**Selected text:**

---*---

In general I don’t use recipes when cooking, though only yesterday did I really understand why. Inasmuch as a recipe presents itself as a complete set of instructions and a material rider, it offers a replacement for thinking, if you’re prone to succumbing to that sort of thing. So a recipe for pineapple upside-down cake that calls for fresh fruit and doesn’t mention the need to wring the juice from the cut pieces nor to evaporate extra juice with a long, slow, caramel-covered sauna over low flame is a recipe for sludge –similar to the substance occupying the space between your ears as you mindlessly list-check and step yourself along.

Here’s version one, in all its abortive glory:
bad cake

The conversation upon opening the springform went something like this:

Person Promised Cake: “So…how many cups of water did you put in here?”
Me: “…water?! There’s no water.”
PPC: “You put some water in here. Some liquid with water in it.”

---*---

**Exercise data:**
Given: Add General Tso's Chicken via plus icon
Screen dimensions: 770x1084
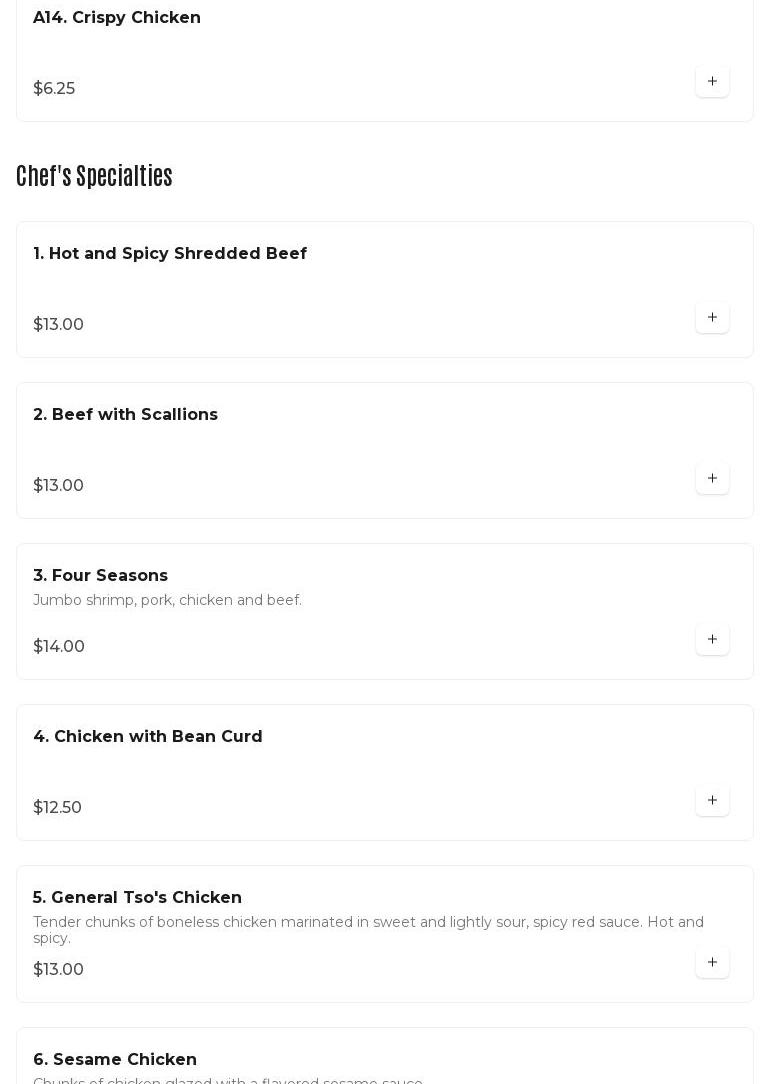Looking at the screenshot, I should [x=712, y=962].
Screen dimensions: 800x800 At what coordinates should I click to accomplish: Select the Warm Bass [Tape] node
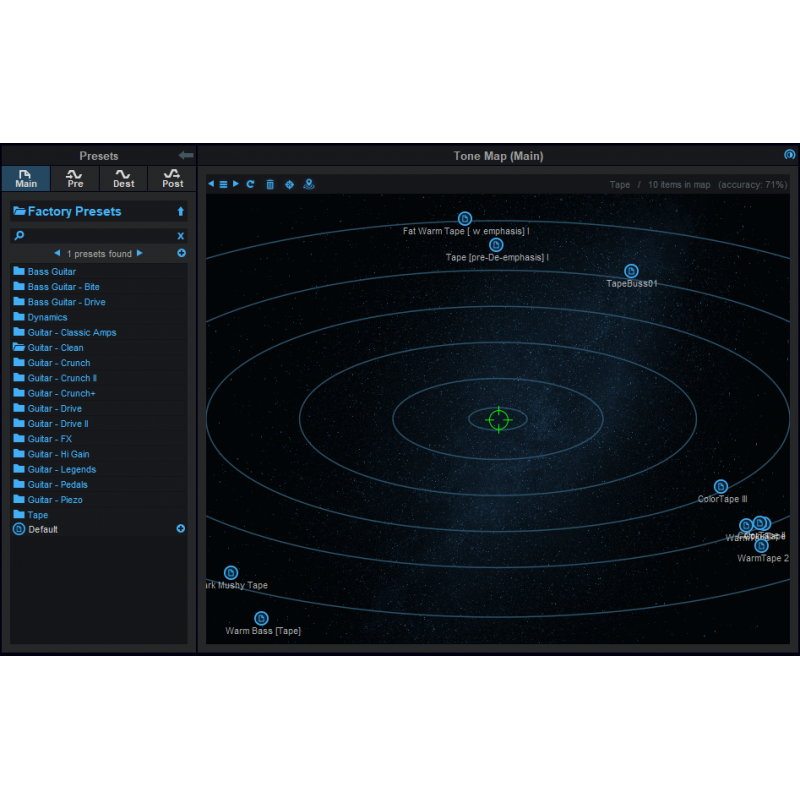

---*---

**Set of tasks:**
**a)** From the essay on cooking without recipes, list what its example pineapple upside-down cake recipe calls for and each step the essay says that recipe fails to mention.
**b)** Answer these questions from the essay on cooking without recipes:
(i) What does the essay say a recipe offers a replacement for?
(ii) What did the writer open before the conversation began?
(iii) What quantity does Person Promised Cake first ask about?
**c)** Continue the essay on cooking without recipes from its last sentence.

**Outputs in order:**
**a)**
- Calls for: fresh fruit
- Fails to mention: wringing the juice from the cut pieces
- Fails to mention: evaporating extra juice with a long, slow, caramel-covered sauna over low flame

**b)**
(i) Thinking.
(ii) The springform.
(iii) How many cups of water were put in.

**c)**
Me: “Uh, well the caramel had like a tablespoon of cognac in it…the batter had around four.”
PPC: “Nah, you put like a cup of water in here.”

I was incredulous and combative until the virgin pineapple was finally dragged on stage. This’d be another symptom of eschewing thinking for the instructions. It didn’t call for a cup of water, I didn’t just randomly throw uncalled for things in, obviously I didn’t put a cup, a whole cup, even, of water in there! Except I did, because the poor pineapple is simply going to do what it does without a care for what should be or what someone else assumed it’d do.

It’s not that cooking can’t be learned in the presence of recipes, just as it’s not true that math can’t be done with calculators. The problem is that relying on such things to do one’s thinking for oneself is a quick ticket to amorphous mush, of whatever kind follows from the inputs. I never knew what the fuck I was doing with basic math until I stopped using calculators and did things in my head, and I only learned how to cook well when I became actively engaged in making new things, which absolutely as a first step requires thinking. Faking understanding with tools may go unpunished for a while, especially in an environment marked by mickey mouse tests and tasters and “scores” that reflect what should be rather than what is. Math, cake, or anything else, though –it’ll fall apart at some point, and the more you seek to find fault with the tools rather than with yourself, the worse it’ll be.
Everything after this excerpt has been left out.